Tasks to complete |
1. List every author named at the head of the abstract on systemic acquired resistance.
2. Write out the passage of the abstract on systemic acquired resistance that begins at the words "Xia Ye, Gao" and stops after "19;5(2):151-65. doi: 10.1016/j.chom.2009.01.001.".

[[ Excerpted passage, beginning ]]

Xia Ye, Gao Qing-Ming, Yu Keshun, Lapchyk Ludmila, Navarre DuRoy, Hildebrand David, Kachroo Aardra, Kachroo Pradeep
Department of Plant Pathology, University of Kentucky, Lexington, KY 40546, USA.
Cell Host Microbe. 2009 Feb 19;5(2):151-65. doi: 10.1016/j.chom.2009.01.001.
Systemic acquired resistance (SAR), initiated by a plant upon recognition of microbial effectors, involves generation of a mobile signal at the primary infection site, which translocates to and activates defense responses in distal tissues via unknown mechanism(s). We find that an acyl carrier protein, ACP4, is required to perceive the mobile SAR signal in distal tissues of Arabidopsis. Although acp4 plants generated the mobile signal, they failed to induce the systemic immunity response. Defective SAR in acp4 plants was not due to impairment in salicylic acid (SA)-, methyl SA-, or jasmonic acid-mediated plant hormone signaling pathways but was associated with the impaired cuticle of acp4 leaves. Other cuticle-impairing genetic mutations or physical removal of the cuticle also compromised SAR. This cuticular requirement was relevant only during mobile signal generation and its translocation to distal tissues. Collectively, these data suggest an active role for the plant cuticle in SAR-related molecular signaling.
系统获得性抗性(SAR)是植物在识别微生物效应子时启动的,它涉及在初次感染部位产生一种可移动信号,该信号通过未知机制转移到远端组织并激活其中的防御反应。我们发现,一种酰基载体蛋白ACP4是拟南芥远端组织中感知可移动SAR信号所必需的。尽管acp4植株产生了可移动信号,但它们未能诱导系统免疫反应。acp4植株中SAR缺陷并非由于水杨酸(SA)、甲基水杨酸或茉莉酸介导的植物激素信号通路受损,而是与acp4叶片角质层受损有关。其他导致角质层受损的基因突变或角质层的物理去除也会损害SAR。这种对角质层的需求仅在可移动信号产生及其向远端组织转移期间才相关。总体而言,这些数据表明植物角质层在与SAR相关的分子信号传导中发挥着积极作用。

[[ Excerpted passage, end ]]
[[ Information, beginning ]]

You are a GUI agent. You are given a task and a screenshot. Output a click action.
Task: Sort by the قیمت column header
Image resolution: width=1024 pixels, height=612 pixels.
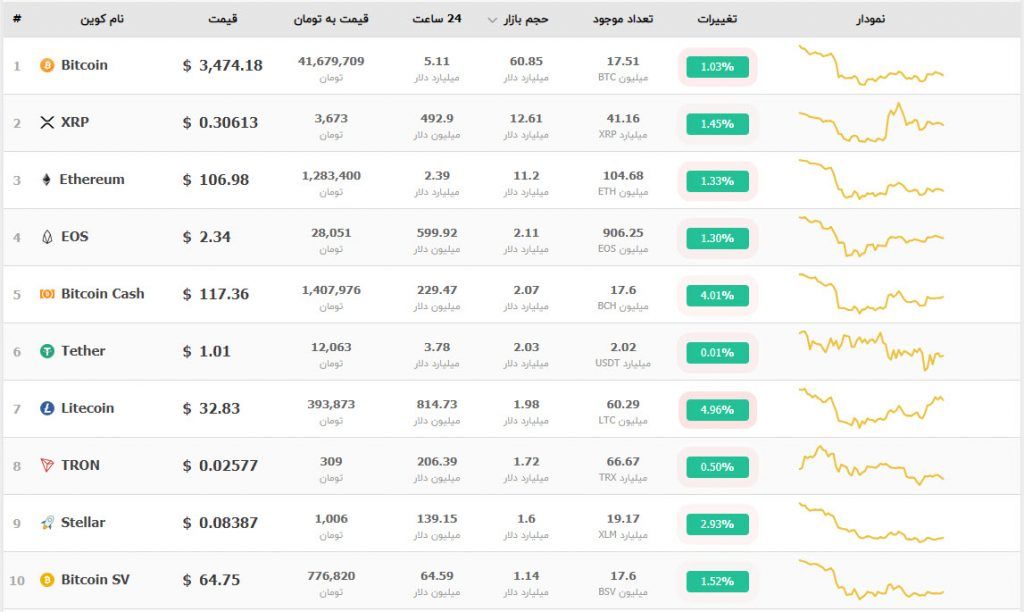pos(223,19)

[[ Information, end ]]
[[ Information, beginning ]]

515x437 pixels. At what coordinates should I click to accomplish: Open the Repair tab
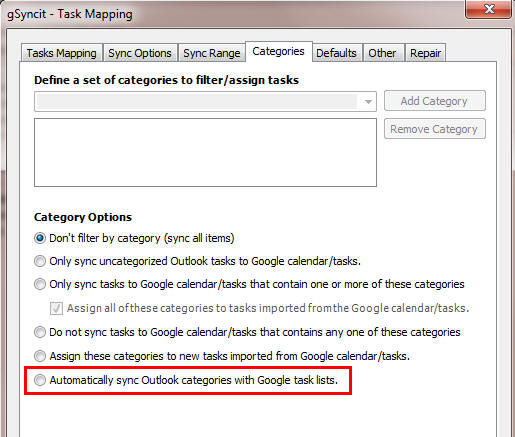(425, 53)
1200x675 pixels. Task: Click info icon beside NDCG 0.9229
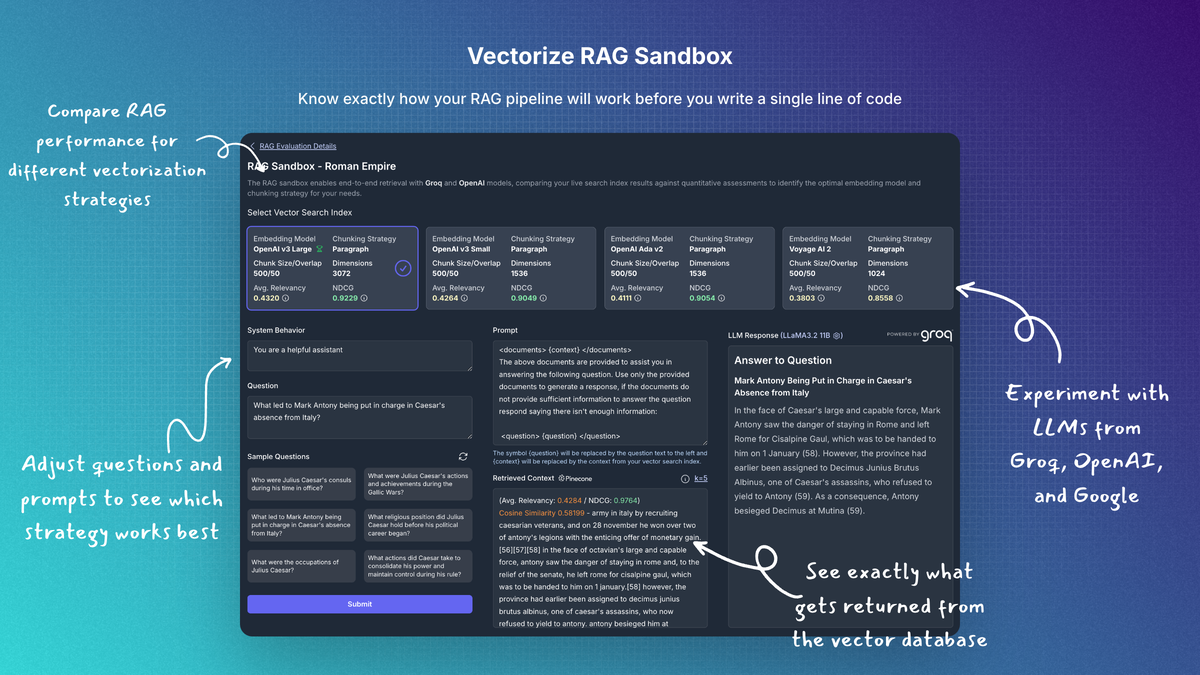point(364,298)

[[ Information, end ]]
[[ Information, beginning ]]

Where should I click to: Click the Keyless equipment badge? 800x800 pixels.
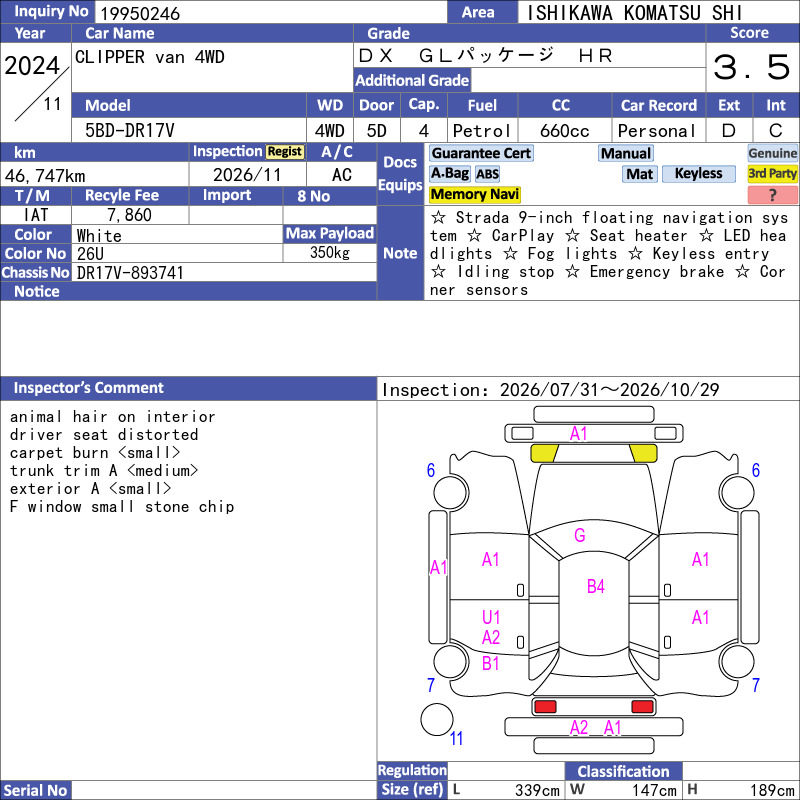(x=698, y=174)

[[ Information, end ]]

Answers to the exercises |
1. Xia Ye, Gao Qing-Ming, Yu Keshun, Lapchyk Ludmila, Navarre DuRoy, Hildebrand David, Kachroo Aardra, Kachroo Pradeep

2.
Xia Ye, Gao Qing-Ming, Yu Keshun, Lapchyk Ludmila, Navarre DuRoy, Hildebrand David, Kachroo Aardra, Kachroo Pradeep
Department of Plant Pathology, University of Kentucky, Lexington, KY 40546, USA.
Cell Host Microbe. 2009 Feb 19;5(2):151-65. doi: 10.1016/j.chom.2009.01.001.